TSMC in talks with suppliers about first European plant | Popgen Tech

[ad_1]

TSMC is in advanced talks with key suppliers about setting up its first potential European plant in the German city of Dresden, a move that would allow the world’s largest chipmaker to capitalize on growing demand from the region’s auto industry.

The Taiwanese company is sending a team of senior executives to Germany early next year to discuss the level of government support for the prospective plant as well as the capacity of the local supply chain to meet its needs, according to people familiar with the matter.

The trip will be the second in six months by TSMC executives, and a final decision on whether to invest billions of dollars in a plant, which could begin construction as early as 2024, is expected to follow soon after, the people said .

Last year, TSMC was asked by customers to consider building a plant in Europe, but halted an initial review after the invasion of Ukraine. But growing demand from Europe’s automakers for a locally produced supply of chips has prompted TSMC to reconsider the idea, the people said.

A decision to build the plant would be a major boost for the EU, which is racing to reduce its dependence on imports of semiconductors – essential components in everything from smartphones to cars – from Asia. Brussels approved €43 billion in subsidies earlier this year in a bid to lure chip makers to Europe.

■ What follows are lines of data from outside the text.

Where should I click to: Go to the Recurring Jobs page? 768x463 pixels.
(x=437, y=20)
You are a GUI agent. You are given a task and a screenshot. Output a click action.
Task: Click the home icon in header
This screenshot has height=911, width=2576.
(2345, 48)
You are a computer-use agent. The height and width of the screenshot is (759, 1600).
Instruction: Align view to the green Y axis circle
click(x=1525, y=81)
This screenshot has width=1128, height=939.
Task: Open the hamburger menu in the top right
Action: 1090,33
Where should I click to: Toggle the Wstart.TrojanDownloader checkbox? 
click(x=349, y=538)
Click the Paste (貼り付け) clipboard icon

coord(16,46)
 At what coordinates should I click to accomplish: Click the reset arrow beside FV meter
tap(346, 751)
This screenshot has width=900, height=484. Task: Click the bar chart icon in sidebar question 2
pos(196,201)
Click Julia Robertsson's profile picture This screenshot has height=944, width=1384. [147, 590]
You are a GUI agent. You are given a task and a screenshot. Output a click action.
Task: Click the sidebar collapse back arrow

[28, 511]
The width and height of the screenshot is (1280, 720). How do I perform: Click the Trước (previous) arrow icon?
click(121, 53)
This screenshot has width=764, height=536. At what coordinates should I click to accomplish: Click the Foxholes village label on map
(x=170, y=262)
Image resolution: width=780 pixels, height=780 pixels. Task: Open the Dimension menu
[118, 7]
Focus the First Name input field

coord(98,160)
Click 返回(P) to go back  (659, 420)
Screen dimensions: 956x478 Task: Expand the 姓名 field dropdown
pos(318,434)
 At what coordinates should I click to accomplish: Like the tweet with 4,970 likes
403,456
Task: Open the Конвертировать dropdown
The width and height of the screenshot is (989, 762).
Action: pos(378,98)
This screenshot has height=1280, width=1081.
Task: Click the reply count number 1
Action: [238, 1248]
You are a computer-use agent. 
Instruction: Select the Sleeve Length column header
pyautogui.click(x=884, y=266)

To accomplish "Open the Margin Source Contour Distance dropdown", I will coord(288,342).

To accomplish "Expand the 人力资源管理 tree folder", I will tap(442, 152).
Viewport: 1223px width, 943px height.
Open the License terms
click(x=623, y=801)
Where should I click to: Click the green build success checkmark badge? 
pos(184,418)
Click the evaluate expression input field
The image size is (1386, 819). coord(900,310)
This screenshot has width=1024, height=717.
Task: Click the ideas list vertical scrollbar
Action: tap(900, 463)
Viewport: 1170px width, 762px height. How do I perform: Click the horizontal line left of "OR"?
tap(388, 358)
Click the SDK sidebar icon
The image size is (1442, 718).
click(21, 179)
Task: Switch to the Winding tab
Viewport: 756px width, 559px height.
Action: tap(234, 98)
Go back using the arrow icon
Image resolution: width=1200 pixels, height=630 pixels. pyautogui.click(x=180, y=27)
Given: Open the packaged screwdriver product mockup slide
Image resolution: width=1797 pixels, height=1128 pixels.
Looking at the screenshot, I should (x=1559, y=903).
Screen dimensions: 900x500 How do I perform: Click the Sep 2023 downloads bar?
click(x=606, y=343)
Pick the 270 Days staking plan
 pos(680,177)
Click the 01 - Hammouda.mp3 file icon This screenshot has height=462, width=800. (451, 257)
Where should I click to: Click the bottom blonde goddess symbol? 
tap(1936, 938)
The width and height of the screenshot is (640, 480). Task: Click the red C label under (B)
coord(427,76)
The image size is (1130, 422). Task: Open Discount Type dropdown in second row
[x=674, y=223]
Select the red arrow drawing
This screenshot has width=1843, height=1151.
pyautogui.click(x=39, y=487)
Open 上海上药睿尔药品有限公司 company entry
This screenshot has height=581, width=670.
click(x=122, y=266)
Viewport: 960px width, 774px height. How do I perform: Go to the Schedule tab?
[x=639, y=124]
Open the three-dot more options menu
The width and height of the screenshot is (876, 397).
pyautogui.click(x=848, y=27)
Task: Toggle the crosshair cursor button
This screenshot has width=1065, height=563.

TSMC’s discussions with various materials and equipment suppliers are focused on whether they too can make the investments needed to support the plant, people familiar with the matter said.

Chip manufacturing is a complex process that relies on more than 50 types of equipment, such as lithography and etching machines, and more than 2,000 materials, including chemicals and industrial gases.

“We will try to support our customers. We would not allow [them] walking alone in the desert,” said one manager of a supplier that will supply key materials to the Dresden plant, adding that government support would be needed.

Rising energy costs and higher inflation have already prompted US chip group Intel to seek more support from the German government for its plan to build a €17 billion plant in the eastern city of Magdeburg.

Intel remains committed to investing in Europe, but the Magdeburg plant needed to be competitive, according to people familiar with the matter.

If TSMC goes ahead with a Dresden plant, it will focus on 22-nanometer and 28-nanometer chip technologies, similar to those it plans to make in a factory it is developing with Sony in Japan. Nanometers refer to the size of each transistor on a chip – the smaller the nanometer, the more powerful and advanced the semiconductor.

TSMC will have to weigh whether building a plant in Dresden will put too much of a strain on its workforce. The chipmaker is already sending several hundred engineers to support new plants it is building in the US and has said it will need to deploy 500 to 600 more to help set up the factory in Japan.

Europe, the Middle East and Africa account for about 6 percent of TSMC sales, a fraction of the 65 percent the group generates from North America.

A TSMC spokesman said that “no possibility” is being ruled out about a potential plant in Dresden.

TSMC’s overseas expansion comes as global chipmakers such as Intel and Samsung rush to expand capacity. The world’s three biggest chip makers have committed to investing at least $380 billion over the next decade to build new factories in Taiwan, South Korea, the US, Japan, Germany, Ireland and Israel.

In the US, The Chips Act, proposed in 2020 and passed by Congress last year, has sparked $200 billion in private investment in the country’s chip manufacturing capacity, according to the Semiconductor Industry Association.

The speed of the global expansion has raised questions about the risk that the industry could face a lot of chips if global economic growth slows sharply. But with the global semiconductor market predicted to reach $1 billion in value by 2030, chipmakers must now decide how they will meet that expected demand, as it takes years to build plants.